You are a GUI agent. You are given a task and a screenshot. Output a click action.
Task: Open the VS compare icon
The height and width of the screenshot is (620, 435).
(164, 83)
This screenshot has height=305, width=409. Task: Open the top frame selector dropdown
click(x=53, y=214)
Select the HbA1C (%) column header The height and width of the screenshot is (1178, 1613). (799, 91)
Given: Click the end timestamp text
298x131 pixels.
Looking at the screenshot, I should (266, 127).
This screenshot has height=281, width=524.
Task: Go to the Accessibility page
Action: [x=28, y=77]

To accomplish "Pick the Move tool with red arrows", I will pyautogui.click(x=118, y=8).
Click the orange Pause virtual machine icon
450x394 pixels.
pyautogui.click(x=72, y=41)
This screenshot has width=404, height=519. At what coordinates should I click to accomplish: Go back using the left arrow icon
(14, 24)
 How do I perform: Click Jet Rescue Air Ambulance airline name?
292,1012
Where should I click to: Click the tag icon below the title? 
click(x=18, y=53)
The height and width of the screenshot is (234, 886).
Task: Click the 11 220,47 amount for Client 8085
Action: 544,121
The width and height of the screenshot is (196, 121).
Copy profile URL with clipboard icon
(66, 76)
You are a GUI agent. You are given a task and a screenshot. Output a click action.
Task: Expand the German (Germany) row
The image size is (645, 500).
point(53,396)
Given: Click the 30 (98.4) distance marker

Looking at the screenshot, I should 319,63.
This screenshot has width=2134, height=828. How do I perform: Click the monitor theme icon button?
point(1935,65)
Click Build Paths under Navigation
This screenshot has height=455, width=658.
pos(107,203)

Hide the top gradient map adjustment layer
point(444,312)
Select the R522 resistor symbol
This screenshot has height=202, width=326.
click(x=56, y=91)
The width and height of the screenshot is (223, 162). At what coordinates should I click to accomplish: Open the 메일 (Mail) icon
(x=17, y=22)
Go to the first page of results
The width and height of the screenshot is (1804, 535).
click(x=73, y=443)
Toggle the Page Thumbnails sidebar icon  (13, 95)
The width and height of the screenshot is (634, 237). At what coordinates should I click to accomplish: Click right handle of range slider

____

__Given exercise__. Copy all of the material above line for line, with nothing changed.

__Answer to this exercise__.
You are a GUI agent. You are given a task and a screenshot. Output a click action.
Task: Open the VS compare icon
The height and width of the screenshot is (620, 435).
(164, 83)
This screenshot has height=305, width=409. Task: Open the top frame selector dropdown
click(x=53, y=214)
Select the HbA1C (%) column header The height and width of the screenshot is (1178, 1613). (799, 91)
Given: Click the end timestamp text
298x131 pixels.
Looking at the screenshot, I should (266, 127).
This screenshot has height=281, width=524.
Task: Go to the Accessibility page
Action: [x=28, y=77]

To accomplish "Pick the Move tool with red arrows", I will pyautogui.click(x=118, y=8).
Click the orange Pause virtual machine icon
450x394 pixels.
pyautogui.click(x=72, y=41)
This screenshot has width=404, height=519. At what coordinates should I click to accomplish: Go back using the left arrow icon
(14, 24)
 How do I perform: Click Jet Rescue Air Ambulance airline name?
292,1012
Where should I click to: Click the tag icon below the title? 
click(x=18, y=53)
The height and width of the screenshot is (234, 886).
Task: Click the 11 220,47 amount for Client 8085
Action: 544,121
The width and height of the screenshot is (196, 121).
Copy profile URL with clipboard icon
(66, 76)
You are a GUI agent. You are given a task and a screenshot. Output a click action.
Task: Expand the German (Germany) row
The image size is (645, 500).
point(53,396)
Given: Click the 30 (98.4) distance marker

Looking at the screenshot, I should 319,63.
This screenshot has width=2134, height=828. How do I perform: Click the monitor theme icon button?
point(1935,65)
Click Build Paths under Navigation
This screenshot has height=455, width=658.
pos(107,203)

Hide the top gradient map adjustment layer
point(444,312)
Select the R522 resistor symbol
This screenshot has height=202, width=326.
click(x=56, y=91)
The width and height of the screenshot is (223, 162). At what coordinates should I click to accomplish: Open the 메일 (Mail) icon
(x=17, y=22)
Go to the first page of results
The width and height of the screenshot is (1804, 535).
click(x=73, y=443)
Toggle the Page Thumbnails sidebar icon  (13, 95)
The width and height of the screenshot is (634, 237). At what coordinates should I click to accomplish: Click right handle of range slider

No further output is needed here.